Dunque, dopo l’esperienza all’Aek Atene e alla Lukoil Academik Sofia, Lamont approda in Italia. Ed è felice della scelta. Intanto, vedere il mare – lui uomo di lago – gli ha regalato un sorriso. A fine presentazione, ha fotografato a lungo la spiaggia davanti all’Excelsior.

“Sono felice, anzi onorato di essere qui. Molti hanno parlato di Pesàro, sono fortunato di essere qui”. John Ebeling traduce e corregge: “Pesaro”. Lamont si scusa e ringrazia James White per i consigli ricevuti.

“Conosco James da tempo, abbiamo lavorato insieme nei camp: le sue parole sono state molto importanti per farmi scegliere Pesaro”.

Gioca ala forte, ma sa allontanarsi dal canestro. Lo dice con semplicità, senza alcuna boria, ben sapendo che anche il confronto è improponibile, ma può aiutare a capire meglio il suo modo di giocare.

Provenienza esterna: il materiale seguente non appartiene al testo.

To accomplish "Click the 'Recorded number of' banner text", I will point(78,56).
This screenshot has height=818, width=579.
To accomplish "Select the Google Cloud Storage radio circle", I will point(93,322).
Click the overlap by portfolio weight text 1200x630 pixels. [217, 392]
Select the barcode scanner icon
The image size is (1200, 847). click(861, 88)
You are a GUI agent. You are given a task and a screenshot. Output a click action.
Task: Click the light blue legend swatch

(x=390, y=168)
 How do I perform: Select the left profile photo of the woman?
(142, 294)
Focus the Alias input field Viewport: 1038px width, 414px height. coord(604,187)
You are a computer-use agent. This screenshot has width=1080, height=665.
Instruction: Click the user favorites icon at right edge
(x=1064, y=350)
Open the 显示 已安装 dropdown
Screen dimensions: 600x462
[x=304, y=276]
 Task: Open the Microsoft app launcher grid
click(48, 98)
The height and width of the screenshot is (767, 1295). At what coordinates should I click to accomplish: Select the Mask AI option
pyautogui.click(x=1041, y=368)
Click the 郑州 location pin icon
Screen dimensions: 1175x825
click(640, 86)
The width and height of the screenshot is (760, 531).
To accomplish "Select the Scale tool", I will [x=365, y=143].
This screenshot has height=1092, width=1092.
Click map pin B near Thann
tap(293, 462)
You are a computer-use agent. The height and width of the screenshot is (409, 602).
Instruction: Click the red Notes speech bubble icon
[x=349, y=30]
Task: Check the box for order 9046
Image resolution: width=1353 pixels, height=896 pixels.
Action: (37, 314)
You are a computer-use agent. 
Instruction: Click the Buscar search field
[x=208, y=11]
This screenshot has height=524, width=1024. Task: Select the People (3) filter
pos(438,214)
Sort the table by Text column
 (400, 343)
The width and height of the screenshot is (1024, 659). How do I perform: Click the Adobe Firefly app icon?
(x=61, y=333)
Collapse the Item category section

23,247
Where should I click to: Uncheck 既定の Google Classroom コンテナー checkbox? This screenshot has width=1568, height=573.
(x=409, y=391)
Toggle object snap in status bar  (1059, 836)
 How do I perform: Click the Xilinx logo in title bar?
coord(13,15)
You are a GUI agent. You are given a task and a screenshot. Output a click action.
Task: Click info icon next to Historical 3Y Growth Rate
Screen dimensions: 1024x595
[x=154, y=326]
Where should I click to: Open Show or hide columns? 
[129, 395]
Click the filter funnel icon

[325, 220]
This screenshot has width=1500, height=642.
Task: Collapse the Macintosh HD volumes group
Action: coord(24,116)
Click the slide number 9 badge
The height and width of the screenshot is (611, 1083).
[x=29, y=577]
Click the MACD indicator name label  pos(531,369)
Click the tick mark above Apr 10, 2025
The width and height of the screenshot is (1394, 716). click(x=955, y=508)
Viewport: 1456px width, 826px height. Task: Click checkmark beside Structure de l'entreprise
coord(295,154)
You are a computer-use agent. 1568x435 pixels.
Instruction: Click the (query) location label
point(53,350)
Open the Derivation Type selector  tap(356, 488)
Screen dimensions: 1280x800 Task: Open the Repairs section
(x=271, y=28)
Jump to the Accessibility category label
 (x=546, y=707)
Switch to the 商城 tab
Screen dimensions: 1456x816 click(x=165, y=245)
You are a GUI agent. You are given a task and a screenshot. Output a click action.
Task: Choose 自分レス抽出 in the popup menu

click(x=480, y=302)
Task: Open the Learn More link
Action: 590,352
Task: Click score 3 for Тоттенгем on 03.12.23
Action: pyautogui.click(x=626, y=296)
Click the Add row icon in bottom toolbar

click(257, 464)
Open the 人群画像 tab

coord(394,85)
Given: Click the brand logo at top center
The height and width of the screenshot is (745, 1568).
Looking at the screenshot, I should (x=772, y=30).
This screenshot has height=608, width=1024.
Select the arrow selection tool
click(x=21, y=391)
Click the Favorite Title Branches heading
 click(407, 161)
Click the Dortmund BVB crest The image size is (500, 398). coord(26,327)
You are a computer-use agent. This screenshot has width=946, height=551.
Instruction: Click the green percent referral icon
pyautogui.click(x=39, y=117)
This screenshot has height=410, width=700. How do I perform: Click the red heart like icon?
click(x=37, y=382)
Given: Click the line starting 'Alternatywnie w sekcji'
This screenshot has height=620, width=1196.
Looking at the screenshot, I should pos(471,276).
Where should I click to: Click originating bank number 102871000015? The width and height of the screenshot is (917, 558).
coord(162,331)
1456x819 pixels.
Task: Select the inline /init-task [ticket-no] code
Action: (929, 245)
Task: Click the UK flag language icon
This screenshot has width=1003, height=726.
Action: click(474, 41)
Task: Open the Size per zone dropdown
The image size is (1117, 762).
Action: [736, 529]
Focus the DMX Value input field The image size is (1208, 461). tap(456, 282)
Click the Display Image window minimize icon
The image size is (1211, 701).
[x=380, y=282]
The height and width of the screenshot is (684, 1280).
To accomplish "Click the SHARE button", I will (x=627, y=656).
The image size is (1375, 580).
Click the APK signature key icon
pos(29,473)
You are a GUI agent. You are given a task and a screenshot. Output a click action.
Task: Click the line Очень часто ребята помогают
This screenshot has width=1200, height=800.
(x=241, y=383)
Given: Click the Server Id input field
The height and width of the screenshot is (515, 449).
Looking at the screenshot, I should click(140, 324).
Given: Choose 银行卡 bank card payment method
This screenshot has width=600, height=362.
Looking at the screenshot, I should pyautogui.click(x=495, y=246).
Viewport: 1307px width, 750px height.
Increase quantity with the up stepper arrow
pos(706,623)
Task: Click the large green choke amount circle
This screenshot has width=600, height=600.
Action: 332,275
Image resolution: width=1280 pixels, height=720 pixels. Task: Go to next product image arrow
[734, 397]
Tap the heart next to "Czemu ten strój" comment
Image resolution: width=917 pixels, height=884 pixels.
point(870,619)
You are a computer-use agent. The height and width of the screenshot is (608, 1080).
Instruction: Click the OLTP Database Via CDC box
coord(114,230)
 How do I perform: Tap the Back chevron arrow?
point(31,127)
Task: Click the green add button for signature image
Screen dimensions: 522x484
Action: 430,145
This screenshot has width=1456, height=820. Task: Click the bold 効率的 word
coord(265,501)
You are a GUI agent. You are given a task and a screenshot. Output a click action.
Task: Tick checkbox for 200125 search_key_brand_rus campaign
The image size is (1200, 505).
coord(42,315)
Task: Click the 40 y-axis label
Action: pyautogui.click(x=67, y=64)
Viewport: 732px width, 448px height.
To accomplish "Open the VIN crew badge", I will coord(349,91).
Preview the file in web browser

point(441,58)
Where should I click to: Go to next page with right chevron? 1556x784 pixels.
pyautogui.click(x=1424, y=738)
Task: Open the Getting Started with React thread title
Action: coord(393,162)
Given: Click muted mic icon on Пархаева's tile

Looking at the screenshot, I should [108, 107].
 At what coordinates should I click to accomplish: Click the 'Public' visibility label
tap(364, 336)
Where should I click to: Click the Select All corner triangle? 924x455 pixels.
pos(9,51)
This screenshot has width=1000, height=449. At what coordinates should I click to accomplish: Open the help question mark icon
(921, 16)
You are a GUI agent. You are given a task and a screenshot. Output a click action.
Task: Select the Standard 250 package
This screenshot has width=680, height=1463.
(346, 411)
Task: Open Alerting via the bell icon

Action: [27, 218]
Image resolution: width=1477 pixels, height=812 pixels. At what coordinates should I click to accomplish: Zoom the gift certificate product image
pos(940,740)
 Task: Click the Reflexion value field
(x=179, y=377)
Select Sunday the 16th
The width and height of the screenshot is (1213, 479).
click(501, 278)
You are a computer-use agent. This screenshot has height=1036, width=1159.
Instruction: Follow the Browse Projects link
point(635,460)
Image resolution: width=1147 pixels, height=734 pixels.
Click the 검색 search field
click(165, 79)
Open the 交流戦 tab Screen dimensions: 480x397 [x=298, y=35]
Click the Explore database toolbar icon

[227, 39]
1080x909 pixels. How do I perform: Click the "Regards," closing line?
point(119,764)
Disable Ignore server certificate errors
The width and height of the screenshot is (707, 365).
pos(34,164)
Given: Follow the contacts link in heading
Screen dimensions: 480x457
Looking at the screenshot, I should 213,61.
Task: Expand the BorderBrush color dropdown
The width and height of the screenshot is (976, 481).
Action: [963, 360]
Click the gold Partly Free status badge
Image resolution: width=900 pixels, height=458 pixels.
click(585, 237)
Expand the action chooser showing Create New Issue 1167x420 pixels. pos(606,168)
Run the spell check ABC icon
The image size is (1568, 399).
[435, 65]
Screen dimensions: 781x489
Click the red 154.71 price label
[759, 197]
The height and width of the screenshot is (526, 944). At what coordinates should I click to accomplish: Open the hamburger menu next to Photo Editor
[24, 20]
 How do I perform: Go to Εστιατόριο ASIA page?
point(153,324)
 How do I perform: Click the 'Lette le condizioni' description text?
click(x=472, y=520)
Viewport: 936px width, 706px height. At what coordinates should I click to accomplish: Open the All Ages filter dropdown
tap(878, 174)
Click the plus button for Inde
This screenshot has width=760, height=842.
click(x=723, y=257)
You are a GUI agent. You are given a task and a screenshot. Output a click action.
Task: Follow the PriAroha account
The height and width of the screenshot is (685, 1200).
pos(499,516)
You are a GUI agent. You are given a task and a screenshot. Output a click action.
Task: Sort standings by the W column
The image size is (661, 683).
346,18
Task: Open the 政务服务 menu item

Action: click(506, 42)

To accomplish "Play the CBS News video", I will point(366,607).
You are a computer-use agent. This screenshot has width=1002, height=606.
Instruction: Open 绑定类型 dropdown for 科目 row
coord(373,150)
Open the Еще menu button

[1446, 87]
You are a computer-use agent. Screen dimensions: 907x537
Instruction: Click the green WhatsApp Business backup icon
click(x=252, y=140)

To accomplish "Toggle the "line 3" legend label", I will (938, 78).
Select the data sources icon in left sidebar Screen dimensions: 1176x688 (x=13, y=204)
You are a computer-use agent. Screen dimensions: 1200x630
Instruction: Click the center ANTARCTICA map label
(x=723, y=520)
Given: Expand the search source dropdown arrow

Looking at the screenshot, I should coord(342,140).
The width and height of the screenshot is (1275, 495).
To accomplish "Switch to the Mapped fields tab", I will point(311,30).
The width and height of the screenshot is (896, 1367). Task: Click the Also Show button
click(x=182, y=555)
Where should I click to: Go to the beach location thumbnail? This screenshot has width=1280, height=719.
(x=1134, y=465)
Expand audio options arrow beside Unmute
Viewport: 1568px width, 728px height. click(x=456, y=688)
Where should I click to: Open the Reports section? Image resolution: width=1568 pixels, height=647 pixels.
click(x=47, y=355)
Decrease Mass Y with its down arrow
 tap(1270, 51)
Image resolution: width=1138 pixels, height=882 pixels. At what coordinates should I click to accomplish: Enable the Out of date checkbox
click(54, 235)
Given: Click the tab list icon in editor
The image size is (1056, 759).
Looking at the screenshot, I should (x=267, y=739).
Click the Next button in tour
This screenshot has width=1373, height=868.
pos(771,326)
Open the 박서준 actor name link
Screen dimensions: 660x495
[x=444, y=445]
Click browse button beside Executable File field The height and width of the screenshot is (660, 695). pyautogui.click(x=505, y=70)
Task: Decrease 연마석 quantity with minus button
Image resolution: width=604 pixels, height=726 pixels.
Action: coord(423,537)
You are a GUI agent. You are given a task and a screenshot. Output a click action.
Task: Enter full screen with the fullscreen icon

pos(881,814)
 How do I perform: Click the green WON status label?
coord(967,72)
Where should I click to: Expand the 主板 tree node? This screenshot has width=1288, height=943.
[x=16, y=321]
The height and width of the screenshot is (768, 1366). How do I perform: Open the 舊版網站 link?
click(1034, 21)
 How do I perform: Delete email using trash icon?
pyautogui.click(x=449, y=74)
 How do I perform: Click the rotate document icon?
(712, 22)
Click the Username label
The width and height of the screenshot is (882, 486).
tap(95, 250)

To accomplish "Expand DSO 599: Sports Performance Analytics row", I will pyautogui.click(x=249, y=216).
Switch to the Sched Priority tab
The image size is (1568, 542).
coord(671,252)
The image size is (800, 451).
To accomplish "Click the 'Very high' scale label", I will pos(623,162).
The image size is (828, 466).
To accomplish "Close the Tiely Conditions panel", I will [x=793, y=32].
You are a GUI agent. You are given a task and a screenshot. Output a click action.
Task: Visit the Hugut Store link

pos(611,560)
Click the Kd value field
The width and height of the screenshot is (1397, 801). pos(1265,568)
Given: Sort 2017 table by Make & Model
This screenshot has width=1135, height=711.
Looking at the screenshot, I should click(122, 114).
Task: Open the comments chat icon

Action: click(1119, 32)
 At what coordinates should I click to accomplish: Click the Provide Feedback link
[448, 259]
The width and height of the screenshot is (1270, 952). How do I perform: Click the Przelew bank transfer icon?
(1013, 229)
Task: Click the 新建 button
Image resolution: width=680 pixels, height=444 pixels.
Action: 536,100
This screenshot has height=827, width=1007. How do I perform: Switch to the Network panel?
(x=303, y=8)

“So segnare dal post, ma anche da 3 punti; mi piace passare la palla e giocare per i miei compagni. Il mio gioco è stato paragonato a quello di Carmelo Anthony (il campione dei New York Knicks; ndr). Non sono super in niente, ma credo di sapere fare tutto bene…”. Immancabile l’intervento di John Ebeling: “Spero sia così, altrimenti fra un mese mi daranno del deficiente”.

“L’Italia non è paragonabile alla Bulgaria, ma anche il livello della vostra pallacanestro è decisamente superiore. Per me, venire qui a Pesaro è sicuramente un passo avanti, anche se non voglio offendere i bulgari”. Una frase, tanta sensibilità.

Bella accoglienza: ne aveva mai ricevuta una così?

“La conferenza stampa nel college era di questo genere, ma non così calda, apprezzo molto questo benvenuto”.

Qualcuno ipotizza che le manchino centimetri per giocare ala forte. Sente questo problema, lo ritiene un handicap?

“Assolutamente no, anzi, è un vantaggio perché se mi marca uno più grosso l’attacco da fuori, mentre se a difendere su di me è un avversario più piccolo lo porto sotto canestro”.

Che tipo sei, gli è stato chiesto.

“Sono un ragazzo tranquillo, lascio fare, ma se mi toccano il tasto sbagliato…”.

Con quali idee si presenta alla Vuelle?

“Continuare a lavorare duramente tutti i giorni, fare gruppo con i miei compagni. Sono un giocatore fisico, mi piace molto giocare duro. Posso migliorare in ogni parte del mio gioco…”.

Aggiunge Ebeling: “Lui sa fare tante cose bene… Un particolare che ha colpito le attenzioni mie e dei coach Ticchi e Badioli. Per certi aspetti ricorda Jumaine Jones”.

“Sono un tifoso di Jumaine Jones, ma mi piacerebbe giocare come Pete Mickeal del Barcelona”. Niente male come idea.

Numero di maglia preferito?

“Il 15: ho iniziato a giocare a basket a 6 anni e 5 più 1 fa 6″.

Dopo la presentazione, Lamont Mack ha raggiunto lo studio del dottor Piero Benelli ed è stato sottoposto alla visita medica. Poi un salto a conoscere la sua nuova squadra.